= Compensationism =

Theological concept

Compensationism is one of several theological doctrines, opposed to Probabilism.

==Doctrine==
Compensationism maintains that a doubtful law is not devoid of all binding force, and that there must be a compensating reason, proportionate to the probability and gravity of the law, to justify the performance of the action which is probably forbidden. This teaching is based on an analogy with an act which has two effects, one good and the other bad. It is not lawful to perform such an act unless there is a justifying cause proportionate to the evil. In the case of a doubtful law the bad effect is the danger of material sin, and the good effect is the benefit, which arises from the performance of the action which is probably forbidden. Hence in this as in the former case, a compensating cause, proportionate to the probable evil, is required to justify the performance of the action.

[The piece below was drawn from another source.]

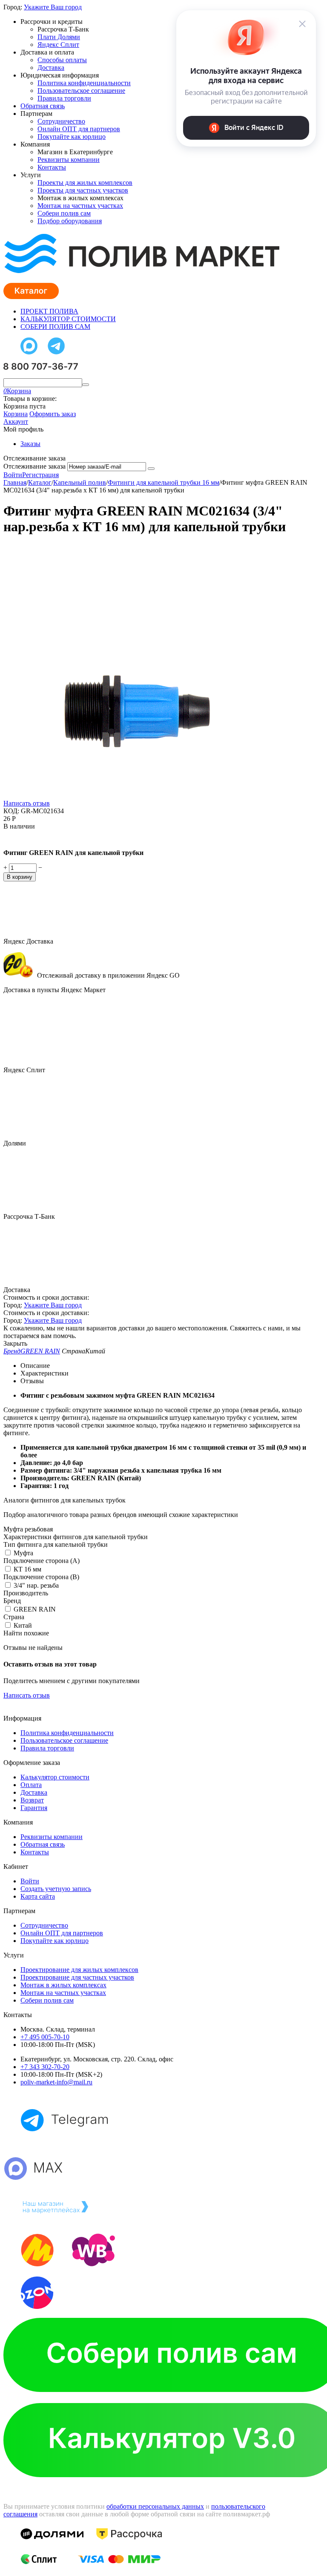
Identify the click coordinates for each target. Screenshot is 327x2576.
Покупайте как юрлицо (71, 136)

Probabilists reply that this moral system leads to Tutiorism, because it implies that if no compensating benefit exists, it is not lawful to perform an action so long as it certainly is not forbidden. Again, Probabilists say that the preservation of liberty is of itself a sufficient compensating reason when there is question of a law which is not certain. Finally, Probabilists are prepared to admit that, as a point of expediency though not of obligation, it is advisable to look for a compensating cause over and above the preservation of liberty when a confessor is directing penitents in the use of probable opinions. If no such compensating reason exists, the penitent can be advised, though not under pain of sin, to abstain from the performance of the action which is probably forbidden.